Un appel urgent au gouvernement pour protéger les civils
Le président de l’Assemblée nationale, Vital Kamerhe, a lancé un appel pressant au président Félix Tshisekedi, à la Première ministre Judith Suminwa, ainsi qu’à l’ensemble du gouvernement congolais. Il les exhorte à agir rapidement pour éviter que la guerre dans l’Est du pays ne devienne un prétexte à une aggravation des souffrances des populations vivant dans les territoires contrôlés par les rebelles du M23.
La « double peine » des populations civiles
Selon Vital Kamerhe, ces populations subissent déjà l’insécurité liée aux combats et à l’occupation, mais risquent de voir leur situation empirer si la guerre sert d’alibi à des violations supplémentaires.
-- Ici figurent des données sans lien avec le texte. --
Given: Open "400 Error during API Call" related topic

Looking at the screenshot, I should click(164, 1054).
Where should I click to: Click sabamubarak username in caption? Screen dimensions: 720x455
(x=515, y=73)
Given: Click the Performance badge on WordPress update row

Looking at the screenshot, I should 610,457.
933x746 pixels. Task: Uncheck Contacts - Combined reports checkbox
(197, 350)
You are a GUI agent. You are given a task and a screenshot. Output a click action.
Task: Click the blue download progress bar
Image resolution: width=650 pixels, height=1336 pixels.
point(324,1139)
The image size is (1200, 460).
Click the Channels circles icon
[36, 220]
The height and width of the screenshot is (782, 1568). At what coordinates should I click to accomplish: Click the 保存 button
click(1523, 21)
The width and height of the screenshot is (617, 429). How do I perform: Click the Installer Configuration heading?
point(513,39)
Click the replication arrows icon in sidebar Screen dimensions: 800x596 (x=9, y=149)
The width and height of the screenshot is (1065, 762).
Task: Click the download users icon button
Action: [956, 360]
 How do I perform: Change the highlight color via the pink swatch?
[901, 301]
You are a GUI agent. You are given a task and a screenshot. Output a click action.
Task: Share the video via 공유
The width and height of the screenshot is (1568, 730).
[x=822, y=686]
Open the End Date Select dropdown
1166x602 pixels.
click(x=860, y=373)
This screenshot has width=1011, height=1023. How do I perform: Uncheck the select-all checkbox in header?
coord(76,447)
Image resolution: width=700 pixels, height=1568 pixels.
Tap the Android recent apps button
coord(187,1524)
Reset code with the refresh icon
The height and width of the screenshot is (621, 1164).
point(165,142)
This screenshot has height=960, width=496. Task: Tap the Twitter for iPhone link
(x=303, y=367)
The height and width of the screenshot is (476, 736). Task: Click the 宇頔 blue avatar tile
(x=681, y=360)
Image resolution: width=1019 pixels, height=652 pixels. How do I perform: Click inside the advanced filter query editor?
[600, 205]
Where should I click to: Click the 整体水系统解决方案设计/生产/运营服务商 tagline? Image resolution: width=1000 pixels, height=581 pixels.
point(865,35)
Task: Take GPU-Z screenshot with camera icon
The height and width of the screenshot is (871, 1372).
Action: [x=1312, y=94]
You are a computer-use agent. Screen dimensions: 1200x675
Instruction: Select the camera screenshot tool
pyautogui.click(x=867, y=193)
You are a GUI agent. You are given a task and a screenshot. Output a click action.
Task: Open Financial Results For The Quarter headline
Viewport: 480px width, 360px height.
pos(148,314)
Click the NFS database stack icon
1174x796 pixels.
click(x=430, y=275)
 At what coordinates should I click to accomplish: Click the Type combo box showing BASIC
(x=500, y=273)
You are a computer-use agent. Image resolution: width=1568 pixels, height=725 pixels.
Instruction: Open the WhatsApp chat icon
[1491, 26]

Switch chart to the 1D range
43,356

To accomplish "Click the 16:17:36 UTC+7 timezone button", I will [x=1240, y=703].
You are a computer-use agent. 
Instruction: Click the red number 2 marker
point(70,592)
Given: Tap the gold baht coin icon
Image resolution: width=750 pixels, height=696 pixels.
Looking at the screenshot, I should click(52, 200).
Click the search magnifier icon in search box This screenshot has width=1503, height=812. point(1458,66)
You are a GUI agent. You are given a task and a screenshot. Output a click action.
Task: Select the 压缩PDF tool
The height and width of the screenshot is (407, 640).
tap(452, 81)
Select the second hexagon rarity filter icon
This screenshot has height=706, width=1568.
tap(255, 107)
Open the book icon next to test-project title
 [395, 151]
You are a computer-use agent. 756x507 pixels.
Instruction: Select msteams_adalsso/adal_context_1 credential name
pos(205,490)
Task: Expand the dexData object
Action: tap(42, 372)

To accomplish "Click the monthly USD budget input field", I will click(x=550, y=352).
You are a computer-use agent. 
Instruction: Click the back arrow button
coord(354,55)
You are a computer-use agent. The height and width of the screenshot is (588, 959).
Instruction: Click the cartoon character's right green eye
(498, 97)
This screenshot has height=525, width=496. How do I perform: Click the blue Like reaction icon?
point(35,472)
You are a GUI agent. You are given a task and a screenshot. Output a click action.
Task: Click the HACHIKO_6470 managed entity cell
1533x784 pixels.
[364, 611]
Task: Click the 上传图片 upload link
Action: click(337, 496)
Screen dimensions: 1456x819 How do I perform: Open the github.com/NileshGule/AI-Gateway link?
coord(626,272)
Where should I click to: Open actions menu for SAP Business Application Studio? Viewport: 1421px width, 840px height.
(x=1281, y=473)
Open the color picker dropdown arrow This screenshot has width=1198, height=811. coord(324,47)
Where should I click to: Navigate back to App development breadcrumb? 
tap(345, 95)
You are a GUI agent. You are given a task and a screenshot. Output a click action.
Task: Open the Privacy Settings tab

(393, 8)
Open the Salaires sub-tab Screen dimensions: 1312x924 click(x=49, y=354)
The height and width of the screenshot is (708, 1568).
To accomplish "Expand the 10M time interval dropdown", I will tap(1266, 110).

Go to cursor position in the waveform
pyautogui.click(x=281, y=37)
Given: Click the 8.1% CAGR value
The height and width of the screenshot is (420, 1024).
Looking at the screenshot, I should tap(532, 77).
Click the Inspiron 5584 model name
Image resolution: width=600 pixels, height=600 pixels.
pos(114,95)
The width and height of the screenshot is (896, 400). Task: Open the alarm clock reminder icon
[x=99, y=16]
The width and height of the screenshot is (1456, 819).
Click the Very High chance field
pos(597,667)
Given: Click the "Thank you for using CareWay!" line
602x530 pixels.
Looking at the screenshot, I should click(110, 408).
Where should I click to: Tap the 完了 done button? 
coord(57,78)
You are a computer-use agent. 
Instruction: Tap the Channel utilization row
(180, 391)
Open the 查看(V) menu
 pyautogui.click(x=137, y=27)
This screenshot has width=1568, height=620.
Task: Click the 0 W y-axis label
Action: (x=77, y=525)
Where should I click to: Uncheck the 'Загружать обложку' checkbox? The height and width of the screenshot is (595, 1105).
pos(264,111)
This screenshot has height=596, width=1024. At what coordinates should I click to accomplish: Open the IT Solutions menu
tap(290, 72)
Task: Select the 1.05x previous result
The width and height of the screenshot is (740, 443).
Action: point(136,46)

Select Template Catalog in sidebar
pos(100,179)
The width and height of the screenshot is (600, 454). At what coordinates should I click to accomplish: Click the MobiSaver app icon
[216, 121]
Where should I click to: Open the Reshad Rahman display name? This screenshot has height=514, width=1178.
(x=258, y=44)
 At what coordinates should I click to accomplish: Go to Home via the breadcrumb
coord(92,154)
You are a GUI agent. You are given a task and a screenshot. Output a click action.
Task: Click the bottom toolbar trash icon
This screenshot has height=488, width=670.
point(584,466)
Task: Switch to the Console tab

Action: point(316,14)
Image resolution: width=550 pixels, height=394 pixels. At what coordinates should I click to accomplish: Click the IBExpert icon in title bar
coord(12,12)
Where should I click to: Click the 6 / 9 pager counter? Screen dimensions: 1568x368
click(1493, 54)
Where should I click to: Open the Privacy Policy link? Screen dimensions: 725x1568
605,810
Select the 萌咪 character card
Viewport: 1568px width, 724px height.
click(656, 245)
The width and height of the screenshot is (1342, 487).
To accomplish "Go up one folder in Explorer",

Il parle de « double peine », soulignant que la guerre ne doit pas justifier des restrictions supplémentaires, des atteintes aux droits fondamentaux ou un manque d’accès aux services essentiels.
Protection des droits et accès aux services essentiels
Le président de l’Assemblée nationale appelle à une protection renforcée des droits humains, à un accès sécurisé aux soins, à la nourriture, à l’éducation et aux aides humanitaires. Il insiste aussi sur la nécessité d’une coordination efficace entre les autorités, les ONG, et les partenaires internationaux pour répondre aux besoins des populations affectées.
Un contexte humanitaire alarmant
La région de l’Est de la RDC connaît une situation dramatique, marquée par des déplacements massifs, des violences répétées et des conditions de vie précaires. Kamerhe rappelle que la prise en compte de ces réalités est indispensable pour toute stratégie visant à rétablir la paix et la stabilité.